The White House is in league with top Internet advertising companies to rain on everyone’s free-software parade: a new industry standard has been adopted to remove ads from pirate websites in an attempt to choke off their revenue stream. The voluntary agreement says that companies will remove revenue sharing relationships with a website after users submit a complaint and an internal investigation confirms that the website, does, indeed, shower the world with the happiness that comes from–but is not limited to–pirated software, hollywood blockbusters, contraband, and illicit drugs.
“The Administration strongly supports voluntary efforts by the private sector to reduce infringement and we welcome the initiative brought forward by the companies to establish industry-wide standards to combat online piracy and counterfeiting by reducing financial incentives associated with infringement,” Victoria Espinel, the U.S. intellectual property enforcement coordinator in the Office of Management and Budget, said in a statement Monday.

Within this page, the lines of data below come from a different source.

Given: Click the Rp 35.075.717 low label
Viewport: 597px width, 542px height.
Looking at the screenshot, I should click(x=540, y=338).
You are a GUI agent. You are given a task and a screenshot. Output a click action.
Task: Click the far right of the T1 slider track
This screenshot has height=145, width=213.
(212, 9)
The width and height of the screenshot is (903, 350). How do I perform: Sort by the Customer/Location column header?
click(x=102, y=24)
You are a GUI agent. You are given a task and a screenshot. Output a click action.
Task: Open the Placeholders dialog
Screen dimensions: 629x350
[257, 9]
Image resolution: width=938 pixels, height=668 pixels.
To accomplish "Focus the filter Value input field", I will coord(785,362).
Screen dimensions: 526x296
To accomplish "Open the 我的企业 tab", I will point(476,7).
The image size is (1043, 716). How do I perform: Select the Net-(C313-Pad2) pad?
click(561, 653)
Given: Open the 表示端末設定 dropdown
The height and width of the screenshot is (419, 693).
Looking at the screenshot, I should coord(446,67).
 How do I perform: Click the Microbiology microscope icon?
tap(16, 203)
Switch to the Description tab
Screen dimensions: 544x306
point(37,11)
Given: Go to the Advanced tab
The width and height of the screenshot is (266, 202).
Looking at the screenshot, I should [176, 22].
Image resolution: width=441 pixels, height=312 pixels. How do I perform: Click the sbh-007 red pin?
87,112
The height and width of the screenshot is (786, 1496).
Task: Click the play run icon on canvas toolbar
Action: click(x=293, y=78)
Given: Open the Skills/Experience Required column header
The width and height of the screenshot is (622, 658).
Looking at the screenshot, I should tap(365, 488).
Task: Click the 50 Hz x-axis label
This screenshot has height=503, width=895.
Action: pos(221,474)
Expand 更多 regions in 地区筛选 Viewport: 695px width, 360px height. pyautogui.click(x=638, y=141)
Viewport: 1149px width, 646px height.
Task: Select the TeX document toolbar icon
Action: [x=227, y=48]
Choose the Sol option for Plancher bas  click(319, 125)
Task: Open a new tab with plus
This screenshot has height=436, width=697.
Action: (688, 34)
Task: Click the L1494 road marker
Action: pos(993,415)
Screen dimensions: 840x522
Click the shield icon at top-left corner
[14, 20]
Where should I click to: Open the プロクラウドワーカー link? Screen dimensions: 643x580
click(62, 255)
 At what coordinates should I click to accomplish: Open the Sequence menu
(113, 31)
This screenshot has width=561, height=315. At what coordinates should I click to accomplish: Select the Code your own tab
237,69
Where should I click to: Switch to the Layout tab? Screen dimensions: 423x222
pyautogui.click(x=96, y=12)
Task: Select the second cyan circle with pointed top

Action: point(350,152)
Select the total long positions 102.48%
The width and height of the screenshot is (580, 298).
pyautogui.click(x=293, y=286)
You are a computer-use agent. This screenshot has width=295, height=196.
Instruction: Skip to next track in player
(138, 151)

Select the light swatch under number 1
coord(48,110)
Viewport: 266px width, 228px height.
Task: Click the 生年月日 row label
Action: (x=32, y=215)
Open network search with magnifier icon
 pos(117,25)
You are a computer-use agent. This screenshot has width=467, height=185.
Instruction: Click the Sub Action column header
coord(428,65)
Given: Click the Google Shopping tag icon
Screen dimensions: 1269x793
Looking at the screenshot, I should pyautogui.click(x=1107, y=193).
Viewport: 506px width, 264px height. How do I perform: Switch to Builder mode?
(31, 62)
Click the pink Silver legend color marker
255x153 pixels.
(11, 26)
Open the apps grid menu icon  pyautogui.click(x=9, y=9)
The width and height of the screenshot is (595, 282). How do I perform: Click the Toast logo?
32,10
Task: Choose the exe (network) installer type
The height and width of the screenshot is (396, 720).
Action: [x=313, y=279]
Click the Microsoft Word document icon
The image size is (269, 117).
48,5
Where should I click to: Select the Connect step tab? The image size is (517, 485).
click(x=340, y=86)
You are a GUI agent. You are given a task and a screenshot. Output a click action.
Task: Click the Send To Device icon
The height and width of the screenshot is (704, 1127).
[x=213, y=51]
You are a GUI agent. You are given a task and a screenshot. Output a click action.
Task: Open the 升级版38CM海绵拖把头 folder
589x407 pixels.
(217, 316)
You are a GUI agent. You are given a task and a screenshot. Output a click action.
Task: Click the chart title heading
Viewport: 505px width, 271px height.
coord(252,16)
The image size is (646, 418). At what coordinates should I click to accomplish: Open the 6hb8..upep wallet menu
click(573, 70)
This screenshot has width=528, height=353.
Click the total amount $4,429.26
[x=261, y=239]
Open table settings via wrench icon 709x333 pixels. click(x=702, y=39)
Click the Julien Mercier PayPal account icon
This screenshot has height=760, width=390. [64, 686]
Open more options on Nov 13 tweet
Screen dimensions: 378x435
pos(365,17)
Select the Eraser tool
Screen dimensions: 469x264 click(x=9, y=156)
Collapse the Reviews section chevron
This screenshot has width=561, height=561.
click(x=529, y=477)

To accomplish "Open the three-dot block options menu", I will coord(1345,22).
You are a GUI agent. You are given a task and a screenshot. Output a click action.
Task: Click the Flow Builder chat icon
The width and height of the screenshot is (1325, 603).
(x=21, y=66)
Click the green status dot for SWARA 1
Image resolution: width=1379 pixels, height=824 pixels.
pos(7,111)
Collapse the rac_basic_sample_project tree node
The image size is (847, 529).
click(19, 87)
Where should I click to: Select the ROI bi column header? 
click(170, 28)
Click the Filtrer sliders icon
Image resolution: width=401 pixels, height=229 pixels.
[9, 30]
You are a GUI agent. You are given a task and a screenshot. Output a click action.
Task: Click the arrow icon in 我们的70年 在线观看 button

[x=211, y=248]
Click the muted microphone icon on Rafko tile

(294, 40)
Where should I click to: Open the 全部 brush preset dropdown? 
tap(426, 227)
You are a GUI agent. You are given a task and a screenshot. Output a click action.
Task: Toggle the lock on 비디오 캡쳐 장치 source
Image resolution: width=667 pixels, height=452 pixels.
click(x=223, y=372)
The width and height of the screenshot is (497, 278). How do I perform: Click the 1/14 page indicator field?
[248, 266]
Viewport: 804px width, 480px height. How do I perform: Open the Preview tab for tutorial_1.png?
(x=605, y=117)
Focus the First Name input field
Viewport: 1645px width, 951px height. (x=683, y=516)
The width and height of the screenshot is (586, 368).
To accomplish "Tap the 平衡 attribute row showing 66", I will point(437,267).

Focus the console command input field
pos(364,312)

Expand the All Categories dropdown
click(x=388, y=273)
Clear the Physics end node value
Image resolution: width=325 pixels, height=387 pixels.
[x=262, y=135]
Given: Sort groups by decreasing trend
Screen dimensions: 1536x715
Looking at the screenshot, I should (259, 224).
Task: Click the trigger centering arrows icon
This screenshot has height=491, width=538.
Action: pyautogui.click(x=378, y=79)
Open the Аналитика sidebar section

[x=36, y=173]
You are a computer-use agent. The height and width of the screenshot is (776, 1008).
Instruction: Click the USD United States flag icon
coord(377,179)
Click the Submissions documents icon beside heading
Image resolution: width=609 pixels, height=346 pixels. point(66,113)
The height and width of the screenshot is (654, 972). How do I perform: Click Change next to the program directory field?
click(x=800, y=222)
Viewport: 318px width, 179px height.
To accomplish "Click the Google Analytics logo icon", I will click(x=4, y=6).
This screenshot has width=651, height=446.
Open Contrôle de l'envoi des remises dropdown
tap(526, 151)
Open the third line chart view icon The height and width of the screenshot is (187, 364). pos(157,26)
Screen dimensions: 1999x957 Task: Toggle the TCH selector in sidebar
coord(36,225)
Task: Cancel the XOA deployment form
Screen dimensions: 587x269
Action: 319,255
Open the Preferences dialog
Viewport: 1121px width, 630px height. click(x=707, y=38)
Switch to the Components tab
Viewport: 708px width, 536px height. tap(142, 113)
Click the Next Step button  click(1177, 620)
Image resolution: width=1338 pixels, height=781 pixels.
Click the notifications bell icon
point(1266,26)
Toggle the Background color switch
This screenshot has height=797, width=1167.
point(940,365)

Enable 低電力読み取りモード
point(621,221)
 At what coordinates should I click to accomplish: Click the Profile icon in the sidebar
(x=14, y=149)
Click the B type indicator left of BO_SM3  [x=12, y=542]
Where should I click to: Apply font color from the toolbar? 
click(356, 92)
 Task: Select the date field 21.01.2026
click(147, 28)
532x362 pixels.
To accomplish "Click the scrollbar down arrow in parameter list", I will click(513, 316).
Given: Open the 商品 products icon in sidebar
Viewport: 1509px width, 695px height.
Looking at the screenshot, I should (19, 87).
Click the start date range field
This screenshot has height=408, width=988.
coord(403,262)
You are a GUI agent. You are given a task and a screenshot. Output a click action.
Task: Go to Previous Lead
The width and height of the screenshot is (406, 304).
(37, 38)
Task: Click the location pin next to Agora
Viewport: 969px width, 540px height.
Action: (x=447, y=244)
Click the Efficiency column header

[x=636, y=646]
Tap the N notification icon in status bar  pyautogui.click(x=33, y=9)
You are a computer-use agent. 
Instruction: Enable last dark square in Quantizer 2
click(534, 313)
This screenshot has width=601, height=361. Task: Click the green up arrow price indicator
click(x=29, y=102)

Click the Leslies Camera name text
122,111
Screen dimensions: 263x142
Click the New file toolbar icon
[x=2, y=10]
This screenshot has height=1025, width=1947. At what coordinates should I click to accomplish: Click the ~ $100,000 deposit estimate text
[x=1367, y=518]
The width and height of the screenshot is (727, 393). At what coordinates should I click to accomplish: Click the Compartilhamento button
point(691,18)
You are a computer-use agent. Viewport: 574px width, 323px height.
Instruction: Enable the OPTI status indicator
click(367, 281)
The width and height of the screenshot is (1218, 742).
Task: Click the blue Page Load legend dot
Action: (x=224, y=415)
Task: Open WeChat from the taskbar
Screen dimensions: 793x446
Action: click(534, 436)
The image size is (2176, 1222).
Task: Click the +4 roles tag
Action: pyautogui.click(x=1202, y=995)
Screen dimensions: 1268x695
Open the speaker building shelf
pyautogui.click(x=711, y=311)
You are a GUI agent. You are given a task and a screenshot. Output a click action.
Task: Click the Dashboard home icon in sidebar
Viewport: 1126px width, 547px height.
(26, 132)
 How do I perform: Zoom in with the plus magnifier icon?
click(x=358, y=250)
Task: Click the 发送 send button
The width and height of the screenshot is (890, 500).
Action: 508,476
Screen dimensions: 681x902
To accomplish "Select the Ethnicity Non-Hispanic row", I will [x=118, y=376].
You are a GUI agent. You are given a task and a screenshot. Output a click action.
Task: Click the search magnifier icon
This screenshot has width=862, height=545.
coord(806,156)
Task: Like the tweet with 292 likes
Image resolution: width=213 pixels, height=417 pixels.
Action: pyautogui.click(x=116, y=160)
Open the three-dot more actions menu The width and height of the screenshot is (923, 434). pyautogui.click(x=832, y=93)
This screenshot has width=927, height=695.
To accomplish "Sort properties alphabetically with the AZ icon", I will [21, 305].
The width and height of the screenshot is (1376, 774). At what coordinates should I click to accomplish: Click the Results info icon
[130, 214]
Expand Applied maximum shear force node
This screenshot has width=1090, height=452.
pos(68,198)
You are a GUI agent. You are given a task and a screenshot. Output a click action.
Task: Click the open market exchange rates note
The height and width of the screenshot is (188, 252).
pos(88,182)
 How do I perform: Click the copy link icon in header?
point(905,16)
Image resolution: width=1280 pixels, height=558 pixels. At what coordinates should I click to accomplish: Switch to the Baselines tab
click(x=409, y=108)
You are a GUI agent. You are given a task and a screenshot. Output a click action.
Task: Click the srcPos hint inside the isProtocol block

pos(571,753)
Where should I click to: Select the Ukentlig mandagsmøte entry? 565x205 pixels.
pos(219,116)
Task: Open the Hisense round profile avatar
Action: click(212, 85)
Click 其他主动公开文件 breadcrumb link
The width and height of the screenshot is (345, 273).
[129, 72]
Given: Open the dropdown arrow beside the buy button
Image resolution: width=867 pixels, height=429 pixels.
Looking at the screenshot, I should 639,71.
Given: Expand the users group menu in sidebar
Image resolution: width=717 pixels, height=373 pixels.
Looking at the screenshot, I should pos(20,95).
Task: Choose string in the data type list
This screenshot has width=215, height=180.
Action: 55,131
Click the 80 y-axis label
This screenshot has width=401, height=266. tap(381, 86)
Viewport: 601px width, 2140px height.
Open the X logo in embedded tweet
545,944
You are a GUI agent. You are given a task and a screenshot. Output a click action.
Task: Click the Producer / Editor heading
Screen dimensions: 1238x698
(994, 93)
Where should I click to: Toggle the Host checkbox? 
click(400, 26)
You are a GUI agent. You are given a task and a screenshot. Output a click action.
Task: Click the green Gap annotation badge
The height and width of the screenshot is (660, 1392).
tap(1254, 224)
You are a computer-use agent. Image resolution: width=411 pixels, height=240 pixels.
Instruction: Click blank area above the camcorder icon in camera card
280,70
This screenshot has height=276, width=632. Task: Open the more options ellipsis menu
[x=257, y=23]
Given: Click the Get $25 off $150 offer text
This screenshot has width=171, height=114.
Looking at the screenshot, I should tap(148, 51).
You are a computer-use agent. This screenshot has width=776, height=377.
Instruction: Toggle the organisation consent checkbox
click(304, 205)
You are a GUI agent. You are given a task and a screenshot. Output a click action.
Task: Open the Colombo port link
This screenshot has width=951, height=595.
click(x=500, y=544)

The Internet’s beleaguered hall monitors/entertainment lobbies have been forced to try this voluntary standards route after global protests struck down the Stop Online Piracy Act. And, the most unproductive congress in history is unlikely to take up any anti-piracy legislation this year.
Senator-turned-entertainment-lobbyist, Chris Dodd, thinks the standards don’t go far enough, saying it’s “an incremental step forward that addresses only a narrow subset of the problem and places a disproportionate amount of the burden on rights holders is not sufficient.”
Right now, the participating ad networks are 24/7 Media, Adtegrity, AOL (TechCrunch’s parent company), Condé Nast, Google, Microsoft, SpotXchange and Yahoo, and has “the support of the Interactive Advertising Bureau,” according to Variety.
I’m sure tagging websites in violation of the standards will be a fun project for the summer interns at participating entertainment lobbies.